⏱️ 3 ' di lettura

Popolo di poeti, santi e tennisti. Ci si è risvegliati così, in questo ultimo lunedì di novembre, dopo essere andati a letto con i rintocchi dei dritti e dei rovesci a due mani di Sinner e compagni. Tutti davanti alla tivù, in una domenica che sul piatto ci metteva anche l’atto conclusivo del Motomondiale e una Juventus-Inter che era, tra le altre cose, seconda contro prima della classe.

La finale della MotoGp, Juve-Inter: ma i titoli sono per il tennis

Ma è stata la racchetta a calamitare i telecomandi, perché la Coppa Davis mancava in Italia dal 1976, perché l’attenzione mediatica era rivolta su quel ragazzino che è anche un po’ ragazzone che dall’alto dei suoi 188 centimetri guarda quasi tutto il ranking Atp ai suoi piedi, con quel quarto posto che è destinato a diventare presto qualcosa di più. Perché c’è Sinner, il finalista delle Atp Finals di Torino, a vergare l’impresa che ha già rifatto la storia del tennis internazionale. Ancora più di Volandri, Ansaldi e di tutti gli altri protagonisti di Malaga, dove la Davis è tornata a parlare italiano. Proprio grazie a quel ragazzone di cui sopra, che poi non molto tempo fa “ma tanto italiano non è”, gli si diceva. Lui, di San Candido, estremo filamento di Alto Adige che nella grammatica consumata lassù si chiama Sudtirol. A un passo dal cielo, come il titolo della serie tv che Terence Hill – che all’anagrafe sarebbe Mario Girotti – ha reso celebre grazie ai cieli tersi e gli intrighi della fiction.

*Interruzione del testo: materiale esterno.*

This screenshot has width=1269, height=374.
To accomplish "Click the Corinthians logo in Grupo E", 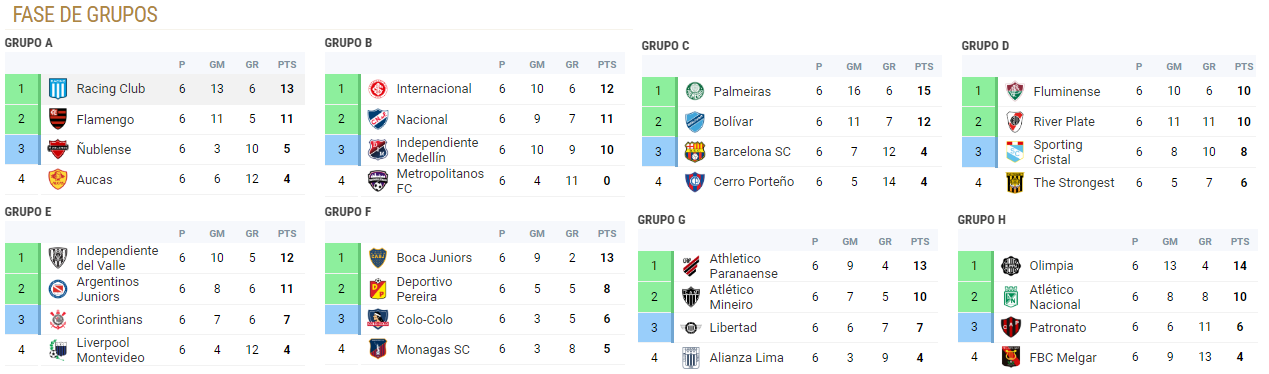I will (x=58, y=320).
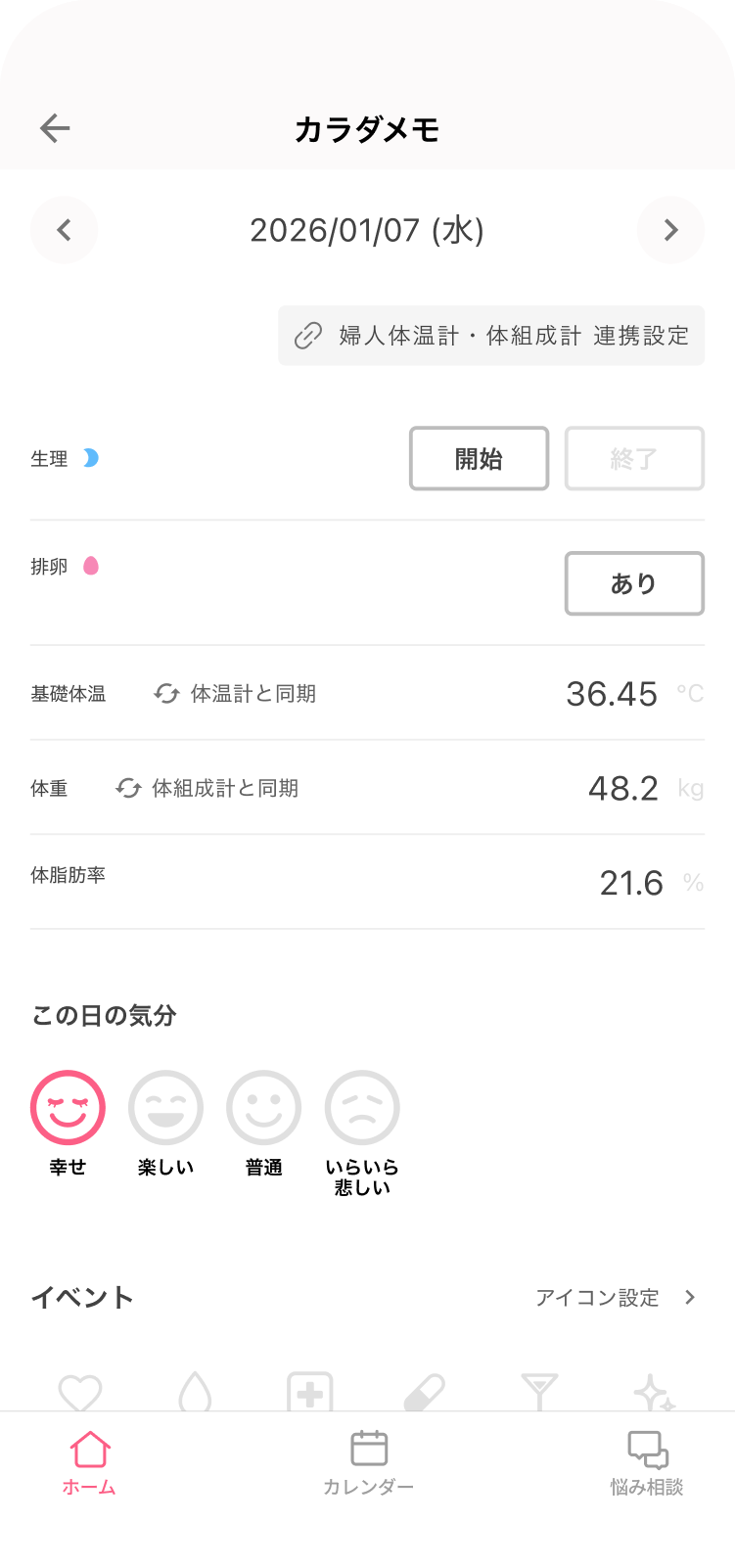735x1568 pixels.
Task: Open アイコン設定 icon settings
Action: coord(616,1298)
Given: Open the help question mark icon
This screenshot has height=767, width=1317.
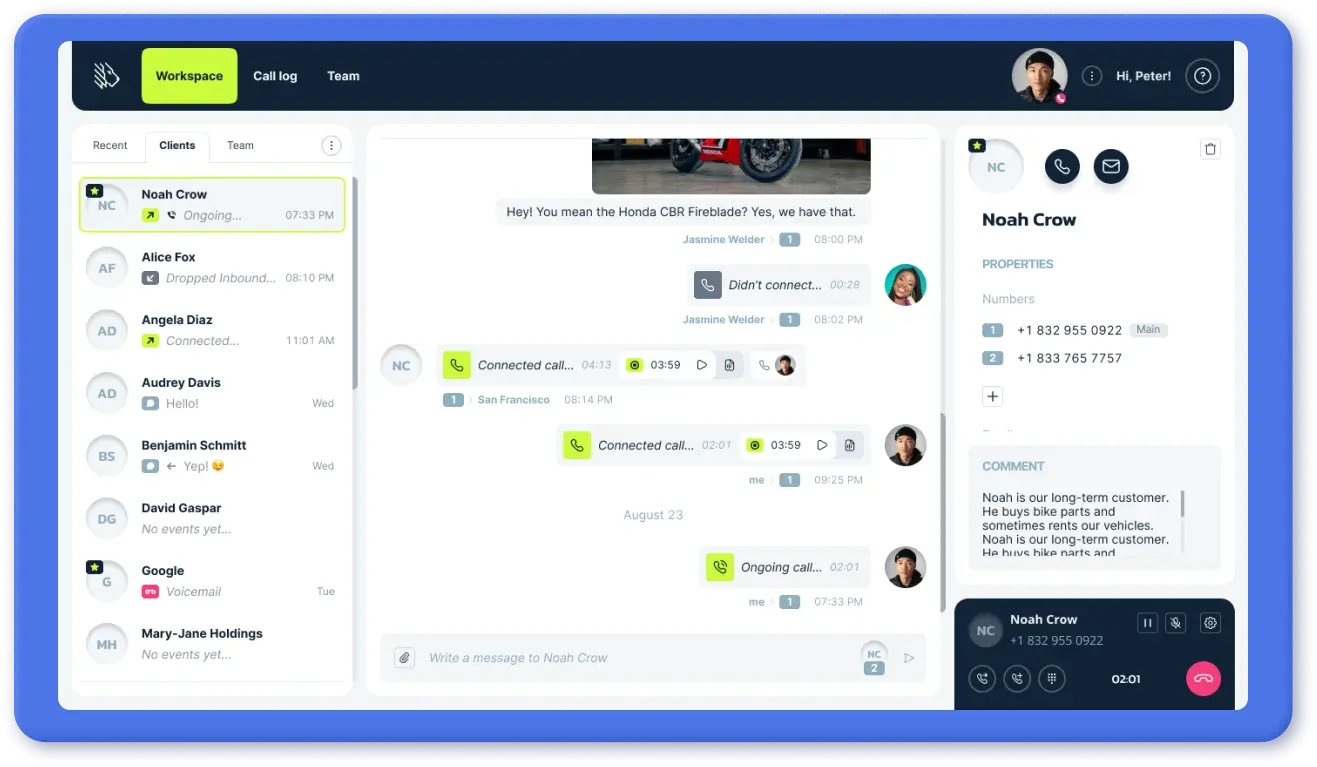Looking at the screenshot, I should [1202, 76].
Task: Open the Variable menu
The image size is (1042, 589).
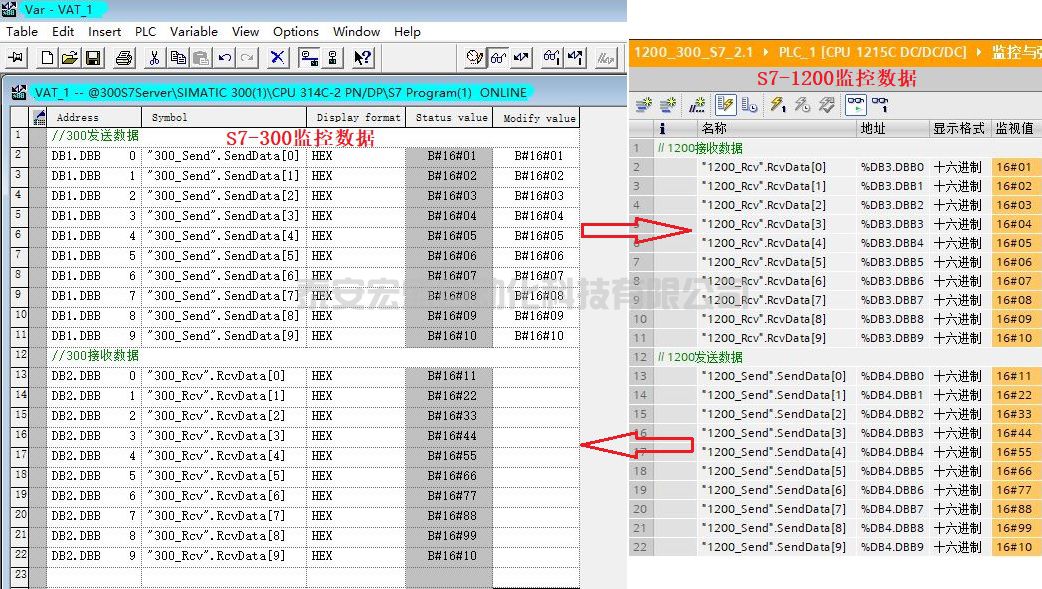Action: (x=193, y=31)
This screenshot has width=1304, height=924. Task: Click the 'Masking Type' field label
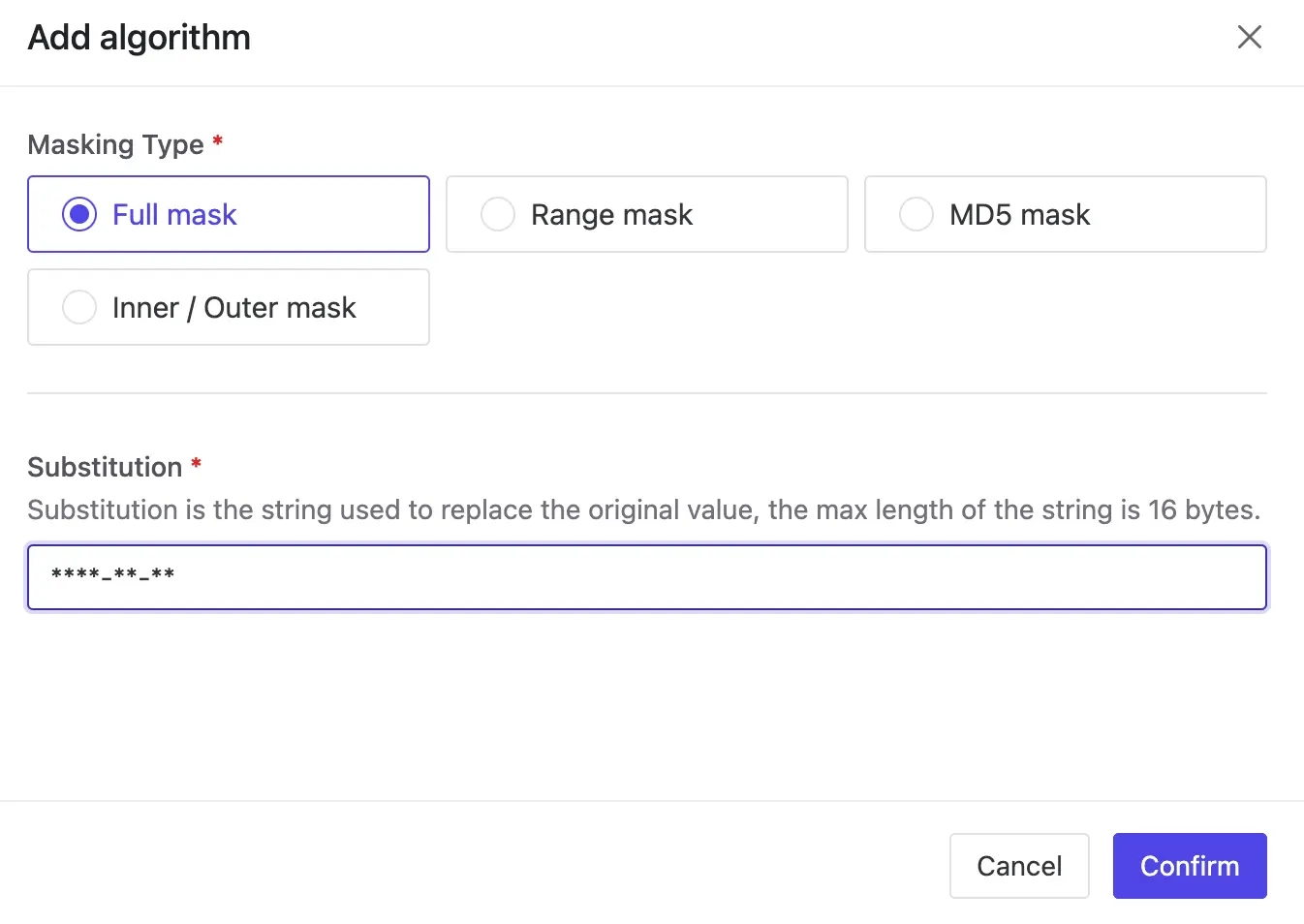(115, 144)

L’Italia vince la Coppa Davis: non accadeva dal 1976

Invece è tutto vero, nell’italtennis che ricorda l’altro slogan dell’Italia iridata: quella del calcio 2006, roba di un secolo fa. Quando il “cielo è azzurro sopra Berlino” si è mescolato a “il cielo è sempre più blu” di Rino Gaetano che già risuonava dopo l’impresa in semifinale, con la vittoria sulla Serbia. Una storia che a raccontarla fra un po’ sembrerà fantascienza, per tutti i colpi di scena vissuti in circa otto ore di una giornata indimenticabile.

Dopo 25 anni, l’Italia era tornata in finale di Davis e nel modo più incredibile, battendo per due volte il numero 1 del mondo Novak Djokovic e la sua Serbia, usciti tramortiti da un andaluso sabato di novembre. Merito, neanche a dirlo, di Jannik Sinner. Che in singolare ha salvato tre match-point giocando, lui per davvero ,da numero 1. Poi dello stesso Sinner e di Lorenzo Sonego in un doppio nel quale i protagonisti sono sempre stati loro, gli azzurri. Capaci di fare e (poche volte) disfare, ma poi sempre in grado di riprendere il filo della partita in un’atmosfera che di volta in volta si faceva sempre più incandescente.

Il “golpe” di Sinner con sua maestà Djokovic

Una favola cominciata in modo complicato, per la sconfitta subita da Lorenzo Musetti contro Miomir Kecmanovic. Ma poi iniziata sul serio con i 55 minuti sulle nuvole di Sinner, capace di prendere a pallate Djokovic, mentre l’Italia aveva già cominciato a sognare di poter seriamente vincere questa Davis. E mentre Djokovic provava a lottare inchinandosi al termine di una vicenda che non gli era mai capitata in passato. Nole ha sofferto una sconfitta in Davis che, a parte il ritiro con Del Potro nel 2011, non pativa in singolare dal 2009. Per la prima volta in carriera, inoltre, il serbo ha perso dopo aver mancato tre match-point consecutivi. Praticamente fantascienza. Come è sembrato fantascienza vedere un Djokovic senza mordente e disorientato nel doppio con Kecmanovic, nel quale è accaduto un po’ di tutto: palle break mancate dalla Serbia, break fatti dall’Italia. Passanti e volèe, abbracci e salti dei due azzurri che parevano molle, al cospetto di rivali sbiaditi ma pericolosi fino alla fine. Sulla strada per portarsi a casa una “insalatiera”. Che poi vale più di quel che suo nome racconta.